As for who might get the call behind Drabek, Anthopoulos reveals that “the depth is going to come from” New Hampshire. “We’ve elected to go with talent, and let those guys develop up here at times. Hopefully they all turn out as well as a guy like Alvarez did last year.” He adds, as Drew Hutchison’s ears burn, that “the guys who throw strikes will normally be the guys that survive here.”
With Alvarez last year there was still some development that could have occurred in the minors, Anthopoulos tells us, but “there was enough there that he could come up and help the team win and still not impact his long-term growth.” This seems to be the approach they’ll be taking with guys like Hutchison, McGuire, Jenkins, and perhaps Carreno– if he’s even considered among that group.
“Once they get to New Hampshire, if they start to perform, the needs of the big league team start to matter,” the GM explains. They won’t be shy to promote their crew of Double-A arms, unless they feel that it will impact their development to bring them up too soon.
Asked who in particular caught his eye, on the pitching side, during Spring Training, Anthopoulos quickly points to lefty-specialist Evan Crawford. “He was even better than I though,” Alex says. “I was very impressed and very excited by him.
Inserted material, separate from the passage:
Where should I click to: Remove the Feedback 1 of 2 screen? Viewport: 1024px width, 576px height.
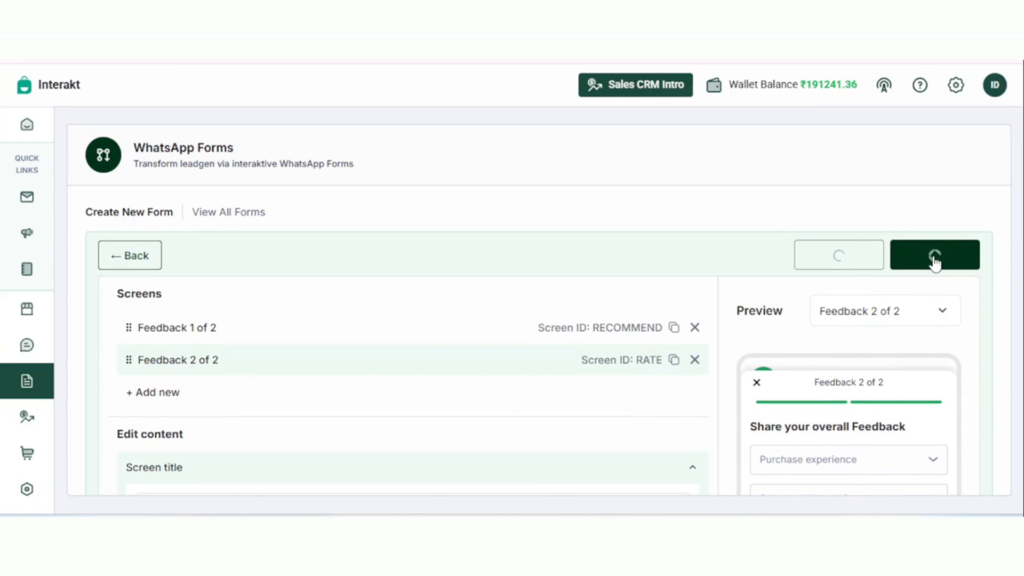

I didn’t know he had a slider the way he did, his curve ball is outstanding, he just pitched last night and was up to 94– he doesn’t sit there, but this is a guy who has a chance to be a long-term piece for us and a real impact guy.”
It wouldn’t be the first time he rather generously used the word “impact.” I mean, it’s not like the GM isn’t going to put a positive shine on things– which isn’t to say that Crawford couldn’t most definitely be a useful bullpen piece.
Asked about the pitchers at Lansing, Anthopoulos says that “they all look really good.” He notes that Sanchez hit 98 on Monday night, that Nicolino was throwing no-hit innings, and that Andrew Tinnish and his staff may have found the club “three real high-ceiling impact guys” in the 2010 draft. “We’re going to take our time with them,” he adds.
And then he says something kind of different, when speaking of position players. “You get to the Florida State League, you can end the year in New Hampshire,” he says of Dunedin outfielders Jake Marisnick, Michael Crouse and Marcus Knecht. “Those guys could be in camp with us next year, and they’re right there. They could move fast enough that they’re only a year away.” (Note: Really? Nails!)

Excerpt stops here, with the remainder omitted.